Evilqueenofgallifrey on tumblr gave me an idea for a valentine I could give her: "Jenny teaching Vastra about Valentine's Day and them being generally adorable"
I wrote a few variations. I hope you like a fair few. (;
Please review! I love to know thoughts, even quick ones!
One might expect Vastra to have experienced Valentine's Day long before Jenny Flint, but one would (as the Madame often found) be wrong. She would hardly bother to point it out, however, for she had been up to more pressing things: namely, sleeping, for somewhere around 5000 years. She'd decided a nice long nap was in order; by the time she was awoken, rather rudely, she was considered a dangerous biopoedal dinosaur. By her own considerations she was something of a Draconian Lady, and thus she became a Madame of many trades.
Madame Vastra hadn't thought she'd miss anything interesting during her nap, but time-travel at least gave her a leg-up for reliving the more interesting past.

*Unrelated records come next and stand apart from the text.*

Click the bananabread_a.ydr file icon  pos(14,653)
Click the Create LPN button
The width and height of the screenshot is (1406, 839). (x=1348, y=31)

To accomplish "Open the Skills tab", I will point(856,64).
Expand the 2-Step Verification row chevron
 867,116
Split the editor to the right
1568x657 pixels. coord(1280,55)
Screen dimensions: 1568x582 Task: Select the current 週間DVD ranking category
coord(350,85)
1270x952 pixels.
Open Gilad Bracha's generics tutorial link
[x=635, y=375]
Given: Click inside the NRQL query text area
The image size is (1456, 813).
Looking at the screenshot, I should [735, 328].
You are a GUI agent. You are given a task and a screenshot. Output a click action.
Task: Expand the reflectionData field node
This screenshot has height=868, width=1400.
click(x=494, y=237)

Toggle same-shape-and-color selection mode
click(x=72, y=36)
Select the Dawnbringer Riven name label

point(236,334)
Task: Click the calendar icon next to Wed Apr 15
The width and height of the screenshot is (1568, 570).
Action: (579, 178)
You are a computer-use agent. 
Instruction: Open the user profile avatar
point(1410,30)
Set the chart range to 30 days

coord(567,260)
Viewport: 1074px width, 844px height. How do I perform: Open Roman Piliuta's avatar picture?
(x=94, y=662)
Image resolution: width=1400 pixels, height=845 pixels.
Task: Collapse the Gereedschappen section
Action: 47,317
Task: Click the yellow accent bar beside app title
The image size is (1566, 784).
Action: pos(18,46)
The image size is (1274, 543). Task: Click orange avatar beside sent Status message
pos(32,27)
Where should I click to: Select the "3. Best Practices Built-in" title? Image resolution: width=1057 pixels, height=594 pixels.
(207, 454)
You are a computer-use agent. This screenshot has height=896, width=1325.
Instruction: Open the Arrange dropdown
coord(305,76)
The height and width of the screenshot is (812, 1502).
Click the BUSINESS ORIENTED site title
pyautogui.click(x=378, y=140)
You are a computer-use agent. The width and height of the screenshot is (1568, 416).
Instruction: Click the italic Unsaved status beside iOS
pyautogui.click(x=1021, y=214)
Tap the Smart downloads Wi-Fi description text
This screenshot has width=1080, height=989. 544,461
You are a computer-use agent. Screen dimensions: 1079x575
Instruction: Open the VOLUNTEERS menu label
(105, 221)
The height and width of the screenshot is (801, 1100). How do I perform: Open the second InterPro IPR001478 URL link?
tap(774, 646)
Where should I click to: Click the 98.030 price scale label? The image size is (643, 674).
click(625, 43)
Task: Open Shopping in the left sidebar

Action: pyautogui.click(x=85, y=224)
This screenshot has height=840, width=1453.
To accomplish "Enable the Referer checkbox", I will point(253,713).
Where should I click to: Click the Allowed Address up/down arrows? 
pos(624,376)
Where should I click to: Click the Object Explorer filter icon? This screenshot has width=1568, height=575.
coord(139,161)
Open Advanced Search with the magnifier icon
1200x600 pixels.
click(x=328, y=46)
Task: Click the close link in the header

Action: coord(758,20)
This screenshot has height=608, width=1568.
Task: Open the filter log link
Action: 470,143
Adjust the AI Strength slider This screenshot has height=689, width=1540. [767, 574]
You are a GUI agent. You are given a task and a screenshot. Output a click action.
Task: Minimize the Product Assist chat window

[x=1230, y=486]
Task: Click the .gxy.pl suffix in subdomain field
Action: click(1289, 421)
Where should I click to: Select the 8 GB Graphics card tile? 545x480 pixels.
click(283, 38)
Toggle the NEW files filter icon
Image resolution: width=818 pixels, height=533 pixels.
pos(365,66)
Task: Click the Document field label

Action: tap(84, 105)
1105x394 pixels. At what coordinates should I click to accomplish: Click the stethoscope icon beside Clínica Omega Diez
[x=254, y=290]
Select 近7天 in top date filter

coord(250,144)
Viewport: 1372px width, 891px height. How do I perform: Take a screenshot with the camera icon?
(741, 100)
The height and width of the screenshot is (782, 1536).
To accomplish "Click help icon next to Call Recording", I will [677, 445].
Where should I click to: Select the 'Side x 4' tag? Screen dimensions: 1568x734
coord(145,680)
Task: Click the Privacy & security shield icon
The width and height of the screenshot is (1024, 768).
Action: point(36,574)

It was only that Valentine's Day had never held much appeal to her before. She might have been accused of a certain sexual appetite occasionally requiring satiation yet it was little more than that. Casual things, play-things, voracious sampling of any given city's sapphistry—never a matter of the heart. That was, not a matter of the heart until Jenny Flint, thief of the London streets, stole hers in one glance.
So it was that seven months into their—arrangement—the bright and shining day of romance was upon them. Only it was Victorian London, so in truth it dawned grey and drizzling with a general ambiance of smog.
Perhaps it was the morose feeling of the day or the newness of them, the ambiguity of their sweethearted-ness, that inspired Jenny Flint to give her lovely lizard-lady a pass on her very favourite holiday.
She offered a minimal valentine herself: parchment paper, the illustration of a lizard heating itself on a stone by a roaring fire, and a poem.
Valentine's:
A day away afar the hustle and bustle,
A day to grasp her husk and bust 'til
Day departs to night come free,
Quiet and bright and washed in delight—
Just like she.
Jenny gave it to her Madame as they were out on the town, Vastra's veil covering all but the heat in her eyes, which Jenny could feel anywhere—and as the case was just then: everywhere.
They were nearly finished their meal when Vastra admitted defeat on the occasion, not recalling the importance of such a hall-marked holiday to the people of Victorian London. Jenny was ever so happy to dispense with her knowledge on the subject during their journey home.
Upon their arrival, she showed her Madamde the personal significance of the holiday to one Jennifer Izra Flint—twice, before they even reached the nearest bed. Jenny couldn't be sure, distracted as she was, but she thought her Madame might be reciting poetry with every sweep of the majestic draconian tongue between her legs.
Thus in the end her valentine—which was herself, always herself—came too, and all was right beneath the stars and the London smog.